Health Coaching for Patients With Type 2 Diabetes Mellitus to Decrease 30-Day Hospital Readmissions.

Prof Case Manag

Veronica H. Sullivan, DNP, MSN, RN, is a clinical assistant professor at The University of Alabama in Huntsville. Dr. Sullivan is an instructor in the BSN program. She has 15 years' experience as a nurse. Her prior experience includes medical-surgical, community health, geriatric, and psychiatric-mental health nursing. Mary M. Hays, DSN, MSN, RN, is associate professor emeritus at The University of Alabama in Huntsville, where her 17-year career included teaching pathophysiology and nursing administration. Dr. Hays' clinical experiences for more than 30 years include intensive cardiac care and step-down units and long-term care as director of nursing and administrative consultant. Susan Alexander, DNP, ANP-BC, ADM-BC, is an associate professor at the University of Alabama in Huntsville, working with graduate students in doctoral and master's programs since 2009. Her clinical areas of interest includes older adults with chronic diseases, specifically diabetes. Her prior experiences include acute, home-based, hospice, and palliative care.

Published: May 2019

AI Article Synopsis

Article Abstract

Purpose/objectives: The purpose of this program was to provide health coaching to patients with a primary or secondary diagnosis of Type 2 diabetes mellitus (T2DM) to increase self-management skills and reduce 30-day readmissions.

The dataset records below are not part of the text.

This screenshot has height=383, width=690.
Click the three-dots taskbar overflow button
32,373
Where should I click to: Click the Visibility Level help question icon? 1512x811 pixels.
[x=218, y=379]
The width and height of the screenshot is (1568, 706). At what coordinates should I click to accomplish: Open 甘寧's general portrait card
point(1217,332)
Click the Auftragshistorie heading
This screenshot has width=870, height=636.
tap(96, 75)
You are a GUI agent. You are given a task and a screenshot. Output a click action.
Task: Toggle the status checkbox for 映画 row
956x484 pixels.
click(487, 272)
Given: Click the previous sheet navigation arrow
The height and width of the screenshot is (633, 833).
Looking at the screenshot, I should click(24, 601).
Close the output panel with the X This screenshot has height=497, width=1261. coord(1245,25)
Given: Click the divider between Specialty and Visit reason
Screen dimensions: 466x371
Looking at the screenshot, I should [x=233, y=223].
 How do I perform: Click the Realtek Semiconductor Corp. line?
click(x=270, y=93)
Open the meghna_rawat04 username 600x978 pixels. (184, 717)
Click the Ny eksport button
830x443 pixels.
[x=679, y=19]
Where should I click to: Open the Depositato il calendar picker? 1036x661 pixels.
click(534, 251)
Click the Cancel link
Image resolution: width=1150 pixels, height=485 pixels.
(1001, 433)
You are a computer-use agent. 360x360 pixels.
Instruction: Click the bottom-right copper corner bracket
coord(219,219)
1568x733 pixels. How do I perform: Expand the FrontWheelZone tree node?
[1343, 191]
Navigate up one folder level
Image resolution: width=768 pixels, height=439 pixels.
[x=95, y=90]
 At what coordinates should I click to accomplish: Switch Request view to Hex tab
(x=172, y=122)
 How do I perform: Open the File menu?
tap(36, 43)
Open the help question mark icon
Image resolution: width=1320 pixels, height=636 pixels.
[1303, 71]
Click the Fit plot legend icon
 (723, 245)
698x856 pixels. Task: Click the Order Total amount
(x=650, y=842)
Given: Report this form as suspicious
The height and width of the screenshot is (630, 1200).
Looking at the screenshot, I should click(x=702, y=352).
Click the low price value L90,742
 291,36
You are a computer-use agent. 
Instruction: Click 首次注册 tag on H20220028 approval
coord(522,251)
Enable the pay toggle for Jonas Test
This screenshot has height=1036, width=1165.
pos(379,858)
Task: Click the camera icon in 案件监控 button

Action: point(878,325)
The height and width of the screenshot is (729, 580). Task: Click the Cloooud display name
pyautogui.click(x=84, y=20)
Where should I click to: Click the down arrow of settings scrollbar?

Primary Practice Setting: The setting was a 273-bed, acute care not-for-profit hospital in the southern region of the United States.

Findings/conclusions: Health coaching that emphasized self-management, empowered patients to set healthy goals, and provided support through weekly reminders to improve self-management for patients with T2DM in this pilot program. The majority of patients reported accomplishment of goals with 16 out of 20 patients who did not require inpatient stay 30 days after discharge from the acute care facility.

Implications For Case Management Practice: The T2DM piloted program can easily be modified to fit other chronic illness that require routine monitoring and complex regimens to remain healthy. Case managers have the opportunity to coach on the importance of lifestyle modification and self-management support for patients with chronic illness with follow-up interactive phone visits after hospital discharge. Motivation and confidence through coaching may increase self-efficacy and better management of self-care and reduce the burden of unplanned hospital readmissions.